*What is asked:* Pick out each line of the material that contains the string "Thomson", matching case exactly, and copy those lines.

*Raw data:*
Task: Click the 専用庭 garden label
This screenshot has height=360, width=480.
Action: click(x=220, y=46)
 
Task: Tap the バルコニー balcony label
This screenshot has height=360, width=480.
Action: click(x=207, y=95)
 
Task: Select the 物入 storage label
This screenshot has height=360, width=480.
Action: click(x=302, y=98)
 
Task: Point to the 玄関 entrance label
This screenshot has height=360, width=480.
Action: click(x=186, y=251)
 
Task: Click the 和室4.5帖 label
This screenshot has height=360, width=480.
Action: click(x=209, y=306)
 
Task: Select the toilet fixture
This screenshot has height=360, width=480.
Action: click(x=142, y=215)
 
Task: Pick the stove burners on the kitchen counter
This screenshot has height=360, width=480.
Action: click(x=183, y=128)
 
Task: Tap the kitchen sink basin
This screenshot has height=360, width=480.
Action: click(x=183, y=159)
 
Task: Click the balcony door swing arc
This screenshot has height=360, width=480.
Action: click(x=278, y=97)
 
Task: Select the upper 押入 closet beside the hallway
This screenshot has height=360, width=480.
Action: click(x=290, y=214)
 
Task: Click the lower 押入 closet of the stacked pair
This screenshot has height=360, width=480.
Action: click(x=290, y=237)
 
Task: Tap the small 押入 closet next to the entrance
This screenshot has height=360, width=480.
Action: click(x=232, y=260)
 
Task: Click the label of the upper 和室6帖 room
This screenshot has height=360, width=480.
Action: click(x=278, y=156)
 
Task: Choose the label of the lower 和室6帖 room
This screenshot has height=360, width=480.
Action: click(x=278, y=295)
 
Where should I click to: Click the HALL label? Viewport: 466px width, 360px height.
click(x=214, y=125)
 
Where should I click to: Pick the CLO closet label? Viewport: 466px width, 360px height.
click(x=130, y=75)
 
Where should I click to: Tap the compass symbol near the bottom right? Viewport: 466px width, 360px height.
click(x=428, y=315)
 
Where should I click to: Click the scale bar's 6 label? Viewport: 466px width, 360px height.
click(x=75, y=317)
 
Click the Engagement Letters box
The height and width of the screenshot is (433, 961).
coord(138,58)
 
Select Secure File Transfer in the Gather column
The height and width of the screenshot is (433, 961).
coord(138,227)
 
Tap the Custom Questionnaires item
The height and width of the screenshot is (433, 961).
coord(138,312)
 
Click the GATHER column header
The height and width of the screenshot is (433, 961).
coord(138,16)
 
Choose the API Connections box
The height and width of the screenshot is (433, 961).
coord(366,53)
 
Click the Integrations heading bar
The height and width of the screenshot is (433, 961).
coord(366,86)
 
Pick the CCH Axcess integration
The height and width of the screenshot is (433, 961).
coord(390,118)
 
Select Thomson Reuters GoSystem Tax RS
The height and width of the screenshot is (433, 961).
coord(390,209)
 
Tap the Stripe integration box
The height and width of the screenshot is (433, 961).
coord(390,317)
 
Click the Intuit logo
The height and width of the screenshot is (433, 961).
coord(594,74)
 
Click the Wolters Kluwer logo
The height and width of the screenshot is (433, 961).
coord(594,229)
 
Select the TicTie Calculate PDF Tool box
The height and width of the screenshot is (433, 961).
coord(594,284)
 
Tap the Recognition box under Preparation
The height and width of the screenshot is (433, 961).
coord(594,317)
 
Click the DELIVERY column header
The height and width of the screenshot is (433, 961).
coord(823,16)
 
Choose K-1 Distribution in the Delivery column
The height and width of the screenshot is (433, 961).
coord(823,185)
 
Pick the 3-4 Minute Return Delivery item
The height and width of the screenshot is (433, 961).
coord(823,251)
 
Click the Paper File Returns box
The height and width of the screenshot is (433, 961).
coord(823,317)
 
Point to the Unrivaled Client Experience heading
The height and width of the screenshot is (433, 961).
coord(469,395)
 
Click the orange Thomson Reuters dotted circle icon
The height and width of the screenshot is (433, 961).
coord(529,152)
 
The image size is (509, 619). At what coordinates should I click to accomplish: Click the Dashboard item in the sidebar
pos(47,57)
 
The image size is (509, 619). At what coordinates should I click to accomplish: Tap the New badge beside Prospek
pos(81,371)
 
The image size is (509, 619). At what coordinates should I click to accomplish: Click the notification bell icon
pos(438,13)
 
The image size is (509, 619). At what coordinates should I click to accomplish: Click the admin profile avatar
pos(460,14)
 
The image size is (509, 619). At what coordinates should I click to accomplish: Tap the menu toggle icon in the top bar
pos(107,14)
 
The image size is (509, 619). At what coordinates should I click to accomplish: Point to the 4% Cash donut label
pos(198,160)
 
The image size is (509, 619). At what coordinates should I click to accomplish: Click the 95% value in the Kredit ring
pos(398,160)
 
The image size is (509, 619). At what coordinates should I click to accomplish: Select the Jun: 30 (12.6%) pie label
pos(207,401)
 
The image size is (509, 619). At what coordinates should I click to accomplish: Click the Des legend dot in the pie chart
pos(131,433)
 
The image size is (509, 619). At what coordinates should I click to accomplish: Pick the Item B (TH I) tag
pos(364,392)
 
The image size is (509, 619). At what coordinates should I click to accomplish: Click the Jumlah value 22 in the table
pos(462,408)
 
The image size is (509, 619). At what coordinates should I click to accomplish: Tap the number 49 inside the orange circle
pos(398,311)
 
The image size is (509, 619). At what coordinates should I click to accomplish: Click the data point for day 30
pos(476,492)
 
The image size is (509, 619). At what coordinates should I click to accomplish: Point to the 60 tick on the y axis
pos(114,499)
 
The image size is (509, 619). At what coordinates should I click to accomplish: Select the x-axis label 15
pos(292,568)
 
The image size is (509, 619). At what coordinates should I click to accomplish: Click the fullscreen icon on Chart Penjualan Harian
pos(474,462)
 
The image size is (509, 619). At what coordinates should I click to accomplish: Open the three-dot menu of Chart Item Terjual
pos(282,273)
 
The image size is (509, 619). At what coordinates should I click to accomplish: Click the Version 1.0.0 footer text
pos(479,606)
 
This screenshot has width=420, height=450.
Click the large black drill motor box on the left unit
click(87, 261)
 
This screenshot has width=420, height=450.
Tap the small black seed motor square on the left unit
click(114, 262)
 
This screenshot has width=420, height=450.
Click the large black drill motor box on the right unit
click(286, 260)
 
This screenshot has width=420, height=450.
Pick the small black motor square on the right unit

*Response to this exercise:*
Select Thomson Reuters GoSystem Tax RS
Click the orange Thomson Reuters dotted circle icon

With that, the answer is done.